> _Consignes_:
(A) Indiquez si chacune des affirmations suivantes concorde avec l'extrait sur les sonates de Beethoven, en répondant par oui ou par non et en citant mot pour mot le passage décisif : (i) l'intégrale de François-Frédéric Guy tient en dix cd ; (ii) l'intégrale Brendel date des années 80 ; (iii) l'auteur déclare préférer la version de Brendel à celle d'El Bacha.
(B) D'après l'extrait sur les sonates de Beethoven, quelle sonate l'auteur a-t-il choisie pour comparer les enregistrements de Brendel et d'El Bacha ?

> _Extrait du document_:
_ _ _ _
3/ Le mois passé, j’avais attiré l’attention de mes lecteurs sur la publication de la nouvelle édition de l’intégrale des sonates de Beethoven par Abdel Rahman El Bacha (Mirare). Ce mois-ci c’est François-Frédéric Guy qui s’y frotte, ce qui est tout de même incroyable, un pareil exploit (dix cd, à un prix même légèrement inférieur chez Zig-Zag Territoires !) Mais ce que je veux dire aujourd’hui c’est que j’ai trouvé cet étrange commentaire sur la Toile à propos des enregistrement d’El Bacha – commentaire qui rejoint un peu l’impression que j’avais signalée précédemment : « Ce très grand artiste livre une version très déroutante. C’est constamment méditatif, très intériorisé, très concentré, mais il manque pour le coup le caractère violent, explosif, tourmenté de Beethoven, le rythme parfois déchainé.. Pour le dire autrement, c’est une lecture « adagio » alors qu’il y a aussi de l’orage dans Beethoven… » Alors j’ai tout de suite voulu comparer avec l’intégrale Brendel des années 70, elle-même rééditée en 2011. J’ai pris l’exemple de la Boîteuse que j’adore, et quelle différence en effet ! Ici un tempérament vif, des élans qui s’emportent, et chez El Bacha une mesure et une retenue comme je l’ai dit, un tout autre ‘climax’ ! Qui préférer ? Et justement pas ! On compare, si l’on aime ça, mais on ne préfère pas ! Beethoven, je m’en aperçois bien, se prête à ces divergences d’interprétation. La richesse de son génie, sa profusion l’autorise. Je le rappelle toujours : c’est une musique qu’il souhaitait « aller du coeur au coeur » mais cette valeur-là se module d’un coeur à un autre sans rien perdre de sa spiritualité, de sa lumière, de son pouvoir de révélation. C’est ainsi, et c’est bien ainsi !
_ _ _ _
> _Liste_:
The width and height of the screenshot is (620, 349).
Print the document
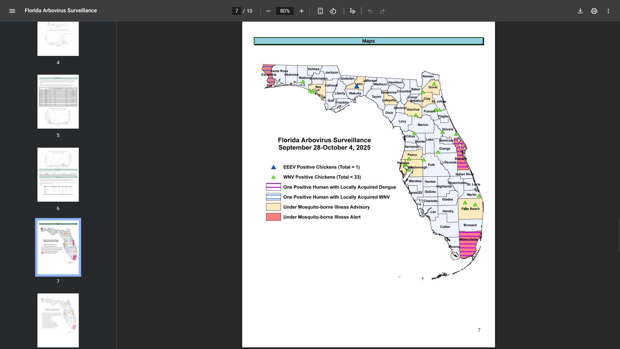point(594,11)
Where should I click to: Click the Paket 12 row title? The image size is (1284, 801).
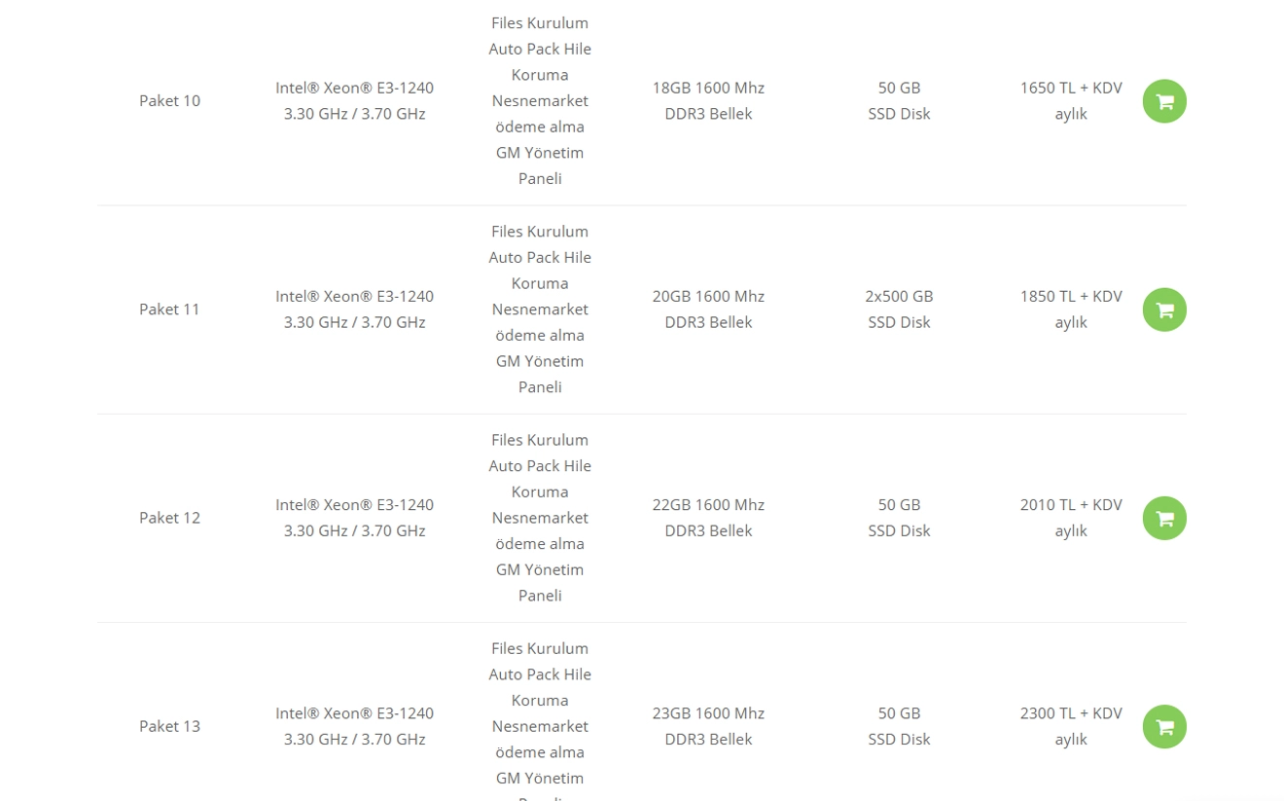coord(169,517)
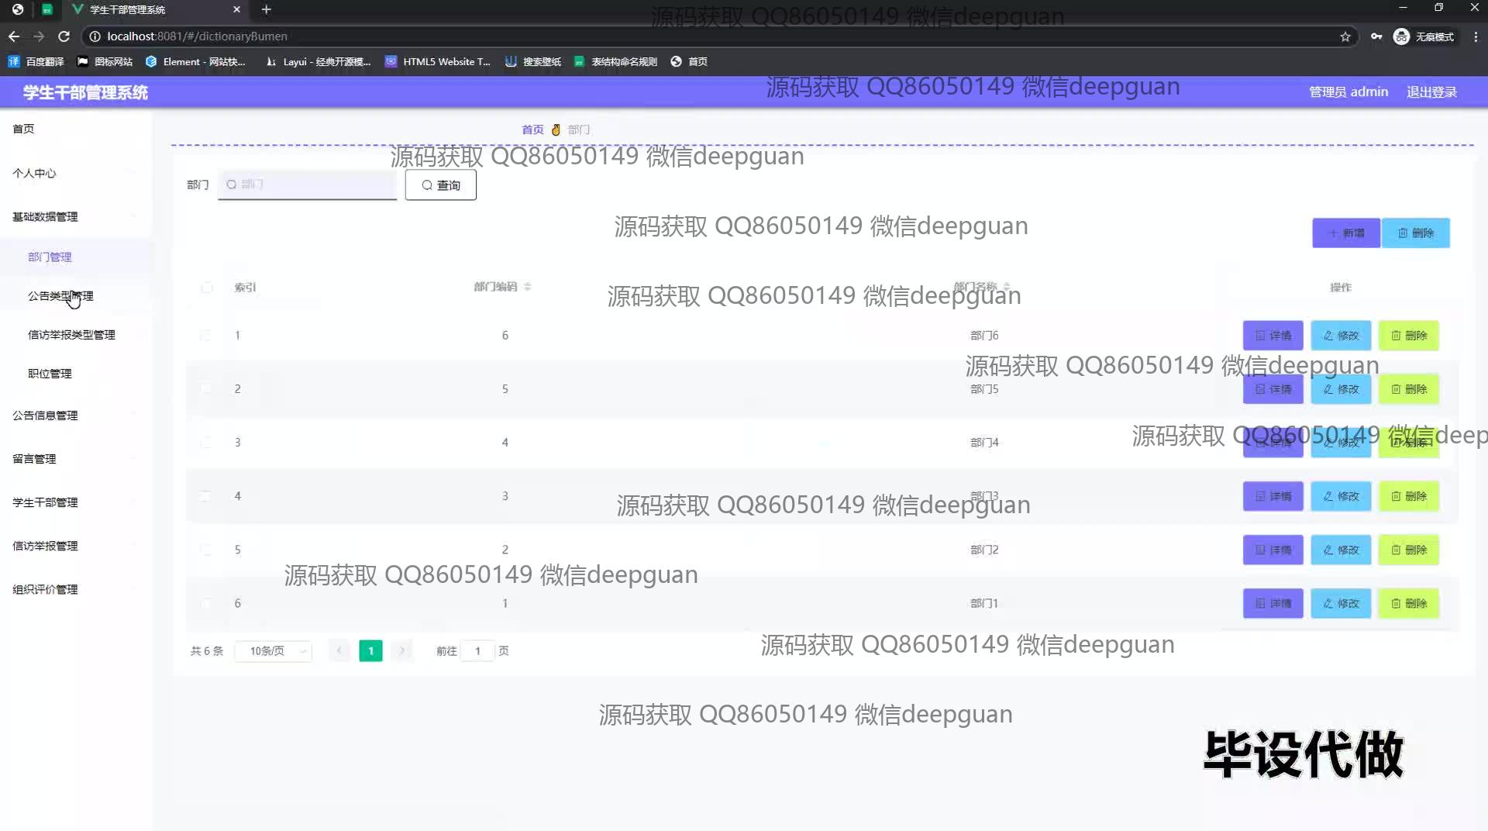Open 公告类型管理 in the sidebar
The image size is (1488, 831).
[x=60, y=296]
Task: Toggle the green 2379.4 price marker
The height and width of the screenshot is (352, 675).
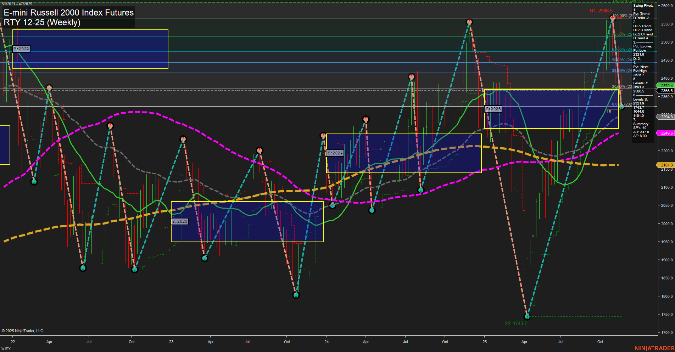Action: (666, 86)
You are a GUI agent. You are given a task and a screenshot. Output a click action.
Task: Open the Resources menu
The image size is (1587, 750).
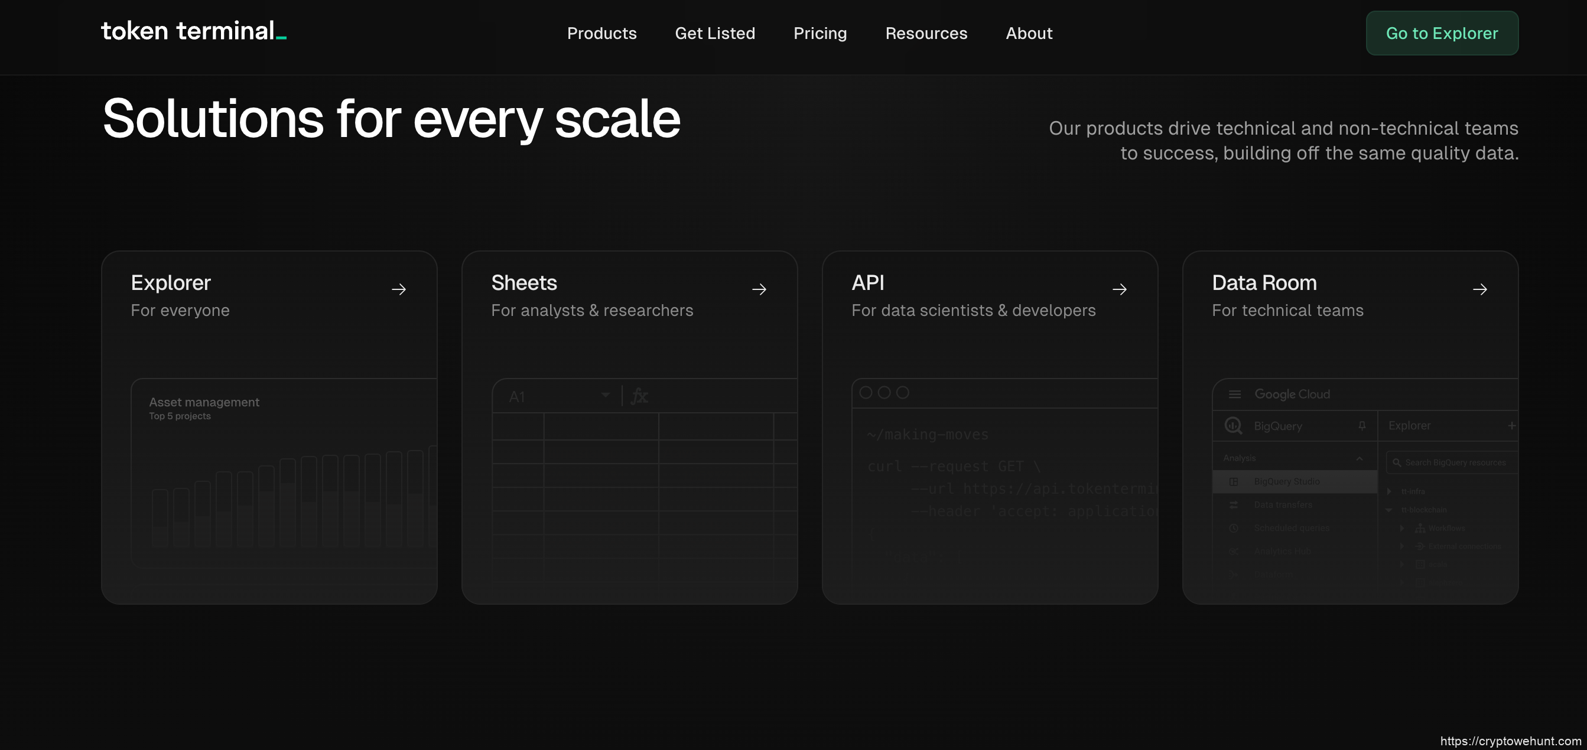click(925, 33)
_ _ _ _
> _Réponses complètes_:
(A)
(i) Oui : « dix cd, à un prix même légèrement inférieur chez Zig-Zag Territoires ! »
(ii) Non : « l’intégrale Brendel des années 70 »
(iii) Non : « On compare, si l’on aime ça, mais on ne préfère pas ! »

(B) Il a choisi la Boîteuse.